He is never dull if he is never eloquent; he is always wise if he is
seldom witty. Among the Elizabethan poets there will have been many of
a lowlier quality, many who could not have reached the piety and sweet
humour of "My friend if cause doth wrest thee," which, with its happy
close of "And sit down, Robin, and rest thee," is the best known of
all his rhymes. As a verbal acrobat I don't suppose any of them
could approach him. His greatest feat in that kind was his "Brief
Conclusion" in twelve lines, every word in every line of which began
with T. Thus:
The thrifty that teacheth the thriving to thrive,
Teach timely to traverse the thing that thou 'trive,
and so on. If _Peter Piper_ dates so early, Tusser beats it
handsomely.
For the rest, he writes doggerel, and has no other pretensions that I
can see. All the Elizabethans did, Shakespeare among the best of
them. And I don't know that Shakespeare's doggerel is much better
than Tusser's doggerel. It is something that, swimming in such a brave
company, he should keep his head above water; and something more that
in one other point Tusser can vie with the foremost. His knack of
christening his personages with _ad hoc_ names recalls Shakespeare's,
which, with its Dick the Carter and Marian's nose, was of the same
kind and degree. Here is an example, where he wishes to instil the
value of hedge-mending. If you let your fences down, he says:
At noon, if it bloweth, at night if it shine,
Out trudgeth Hew Makeshift with hook and with line;
While Gillet his blowse is a milking thy cow,
Sir Hew is a rigging thy gate, or thy plow.

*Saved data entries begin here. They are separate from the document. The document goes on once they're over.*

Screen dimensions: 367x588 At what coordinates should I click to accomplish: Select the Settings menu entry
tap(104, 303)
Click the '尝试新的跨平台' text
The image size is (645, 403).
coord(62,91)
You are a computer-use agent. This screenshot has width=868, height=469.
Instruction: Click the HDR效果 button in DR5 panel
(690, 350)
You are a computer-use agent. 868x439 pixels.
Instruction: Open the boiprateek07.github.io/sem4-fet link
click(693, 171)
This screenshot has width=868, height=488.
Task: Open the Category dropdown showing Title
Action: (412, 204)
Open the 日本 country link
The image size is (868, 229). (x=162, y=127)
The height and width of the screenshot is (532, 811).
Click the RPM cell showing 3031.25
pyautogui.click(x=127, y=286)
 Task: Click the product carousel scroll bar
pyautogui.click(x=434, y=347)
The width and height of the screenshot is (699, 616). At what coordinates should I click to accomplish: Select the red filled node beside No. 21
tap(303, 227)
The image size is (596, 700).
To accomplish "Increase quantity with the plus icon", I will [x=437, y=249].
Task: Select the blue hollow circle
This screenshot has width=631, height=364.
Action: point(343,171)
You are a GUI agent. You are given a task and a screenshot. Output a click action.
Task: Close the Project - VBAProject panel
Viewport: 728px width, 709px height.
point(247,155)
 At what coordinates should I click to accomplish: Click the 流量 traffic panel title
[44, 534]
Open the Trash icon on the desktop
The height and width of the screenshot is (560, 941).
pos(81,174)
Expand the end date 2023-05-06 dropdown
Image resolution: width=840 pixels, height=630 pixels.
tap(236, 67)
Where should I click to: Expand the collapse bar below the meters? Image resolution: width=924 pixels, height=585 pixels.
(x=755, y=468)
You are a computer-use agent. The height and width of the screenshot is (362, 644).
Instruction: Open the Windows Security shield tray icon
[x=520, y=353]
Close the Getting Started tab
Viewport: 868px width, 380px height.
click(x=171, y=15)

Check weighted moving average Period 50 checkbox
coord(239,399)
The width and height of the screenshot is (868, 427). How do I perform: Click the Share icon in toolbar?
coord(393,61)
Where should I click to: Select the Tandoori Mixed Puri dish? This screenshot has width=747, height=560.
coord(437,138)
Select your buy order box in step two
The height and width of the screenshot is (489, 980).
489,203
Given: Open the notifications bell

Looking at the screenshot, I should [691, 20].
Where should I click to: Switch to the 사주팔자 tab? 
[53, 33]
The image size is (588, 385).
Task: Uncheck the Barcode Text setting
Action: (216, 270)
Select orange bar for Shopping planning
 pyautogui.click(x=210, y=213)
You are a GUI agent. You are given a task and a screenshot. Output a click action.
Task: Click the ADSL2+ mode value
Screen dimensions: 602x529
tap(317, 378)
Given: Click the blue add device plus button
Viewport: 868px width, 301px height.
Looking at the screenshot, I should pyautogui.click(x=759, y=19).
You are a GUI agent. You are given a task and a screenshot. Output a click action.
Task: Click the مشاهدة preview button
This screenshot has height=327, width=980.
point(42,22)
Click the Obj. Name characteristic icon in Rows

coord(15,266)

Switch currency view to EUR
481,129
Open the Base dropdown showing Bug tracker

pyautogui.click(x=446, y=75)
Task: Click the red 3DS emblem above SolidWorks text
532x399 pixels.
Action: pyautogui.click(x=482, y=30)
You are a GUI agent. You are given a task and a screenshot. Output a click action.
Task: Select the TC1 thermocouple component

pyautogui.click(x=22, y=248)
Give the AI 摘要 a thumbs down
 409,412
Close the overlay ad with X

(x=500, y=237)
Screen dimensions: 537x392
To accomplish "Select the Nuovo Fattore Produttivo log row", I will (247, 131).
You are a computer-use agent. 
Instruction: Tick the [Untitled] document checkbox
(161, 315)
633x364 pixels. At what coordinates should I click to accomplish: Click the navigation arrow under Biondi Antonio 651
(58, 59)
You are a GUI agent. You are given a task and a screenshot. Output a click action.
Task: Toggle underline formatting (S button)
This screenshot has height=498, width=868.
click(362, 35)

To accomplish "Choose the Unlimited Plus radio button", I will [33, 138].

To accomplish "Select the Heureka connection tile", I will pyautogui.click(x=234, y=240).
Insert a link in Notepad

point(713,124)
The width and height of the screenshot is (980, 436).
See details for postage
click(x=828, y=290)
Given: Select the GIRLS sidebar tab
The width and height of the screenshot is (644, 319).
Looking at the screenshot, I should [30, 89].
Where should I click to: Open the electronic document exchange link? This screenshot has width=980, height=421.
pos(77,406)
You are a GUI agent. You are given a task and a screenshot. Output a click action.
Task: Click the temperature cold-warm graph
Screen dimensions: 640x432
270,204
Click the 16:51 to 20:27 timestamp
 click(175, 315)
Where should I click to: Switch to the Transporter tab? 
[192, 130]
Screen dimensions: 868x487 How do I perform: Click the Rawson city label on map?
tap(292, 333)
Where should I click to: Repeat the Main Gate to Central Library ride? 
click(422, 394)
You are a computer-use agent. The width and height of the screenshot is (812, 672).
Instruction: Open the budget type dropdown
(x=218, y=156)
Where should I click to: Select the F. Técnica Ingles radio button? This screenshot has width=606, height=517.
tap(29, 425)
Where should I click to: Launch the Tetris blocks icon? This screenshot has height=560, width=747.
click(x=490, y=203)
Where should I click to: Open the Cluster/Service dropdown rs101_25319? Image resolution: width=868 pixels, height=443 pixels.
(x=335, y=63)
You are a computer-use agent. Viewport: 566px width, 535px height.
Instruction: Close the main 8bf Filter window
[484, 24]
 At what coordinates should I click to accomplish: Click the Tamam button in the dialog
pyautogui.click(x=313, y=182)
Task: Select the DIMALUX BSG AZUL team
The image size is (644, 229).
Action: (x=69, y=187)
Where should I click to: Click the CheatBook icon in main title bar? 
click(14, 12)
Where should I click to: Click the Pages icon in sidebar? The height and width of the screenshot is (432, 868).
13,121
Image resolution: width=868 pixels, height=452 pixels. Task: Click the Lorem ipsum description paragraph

Autolycus sang like that. Now take an allusive couplet addressed to
the house-mistress, that she by all means see the lights out:
Fear candle in hay-loft, in barn, and in shed,
Fear Flea-smock and Mend-breech for burning their bed.
Right Shakespearian direction: few words and to the mark. But Tusser
is seldom up to that level, and never on it long.
We may as well be clear about the kind of farmer Tusser was before we
go any further. A farmer, indeed, he happens to have been; but he was
also a husbandman. A farmer in his day was a man who paid a yearly
rent for something, by no means necessarily land. To farm a thing was
to pay a rent for it. You could farm the tithe, or the King's taxes;
you could farm a landlord's rent-roll, a corporation's market-dues,
the profits of a bridge or of a highway. The first farmers of land
were the men who took over all the estates of a monastery, paying the
holy men a sufficiency, and making what they could over and above.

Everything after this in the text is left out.